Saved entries
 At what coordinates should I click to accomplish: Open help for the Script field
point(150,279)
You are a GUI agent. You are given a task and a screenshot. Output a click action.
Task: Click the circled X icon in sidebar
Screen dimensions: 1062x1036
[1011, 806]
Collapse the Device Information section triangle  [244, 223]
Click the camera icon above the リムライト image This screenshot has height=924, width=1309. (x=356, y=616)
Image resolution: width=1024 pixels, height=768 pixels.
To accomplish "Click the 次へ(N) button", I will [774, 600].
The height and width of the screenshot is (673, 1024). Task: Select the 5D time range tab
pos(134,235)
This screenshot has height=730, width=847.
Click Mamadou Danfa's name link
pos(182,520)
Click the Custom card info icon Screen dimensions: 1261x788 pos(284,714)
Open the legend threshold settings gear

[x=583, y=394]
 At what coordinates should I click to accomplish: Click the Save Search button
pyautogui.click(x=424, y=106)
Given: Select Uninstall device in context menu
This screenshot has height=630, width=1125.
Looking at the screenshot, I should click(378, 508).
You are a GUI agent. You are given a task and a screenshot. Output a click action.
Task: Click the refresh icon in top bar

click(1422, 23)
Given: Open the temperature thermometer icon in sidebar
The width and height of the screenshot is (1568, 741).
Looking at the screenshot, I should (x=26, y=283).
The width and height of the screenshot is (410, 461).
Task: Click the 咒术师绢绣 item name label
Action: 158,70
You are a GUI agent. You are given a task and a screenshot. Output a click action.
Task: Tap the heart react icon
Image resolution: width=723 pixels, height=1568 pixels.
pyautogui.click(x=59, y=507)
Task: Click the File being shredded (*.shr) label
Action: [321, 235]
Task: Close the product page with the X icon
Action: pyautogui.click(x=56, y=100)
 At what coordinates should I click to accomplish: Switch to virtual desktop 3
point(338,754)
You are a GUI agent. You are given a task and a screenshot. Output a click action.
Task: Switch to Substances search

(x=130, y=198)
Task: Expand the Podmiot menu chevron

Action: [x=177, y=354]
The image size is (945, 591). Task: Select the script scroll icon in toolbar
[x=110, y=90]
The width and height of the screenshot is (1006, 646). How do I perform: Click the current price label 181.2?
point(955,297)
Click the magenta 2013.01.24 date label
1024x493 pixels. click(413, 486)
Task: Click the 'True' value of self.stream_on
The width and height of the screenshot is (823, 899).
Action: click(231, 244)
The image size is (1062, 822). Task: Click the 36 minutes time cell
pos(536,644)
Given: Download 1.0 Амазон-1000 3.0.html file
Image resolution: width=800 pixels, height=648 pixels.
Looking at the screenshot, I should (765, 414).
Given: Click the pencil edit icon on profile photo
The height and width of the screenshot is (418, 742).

THE PROBLEM - Please give an exact copy of the lines above, beginning with the line containing "Image resolution: width=1024" and running through the line containing "Given: Select Uninstall", and of no other lines.

ANSWER BOX -
Image resolution: width=1024 pixels, height=768 pixels.
To accomplish "Click the 次へ(N) button", I will [774, 600].
The height and width of the screenshot is (673, 1024). Task: Select the 5D time range tab
pos(134,235)
This screenshot has height=730, width=847.
Click Mamadou Danfa's name link
pos(182,520)
Click the Custom card info icon Screen dimensions: 1261x788 pos(284,714)
Open the legend threshold settings gear

[x=583, y=394]
 At what coordinates should I click to accomplish: Click the Save Search button
pyautogui.click(x=424, y=106)
Given: Select Uninstall device in context menu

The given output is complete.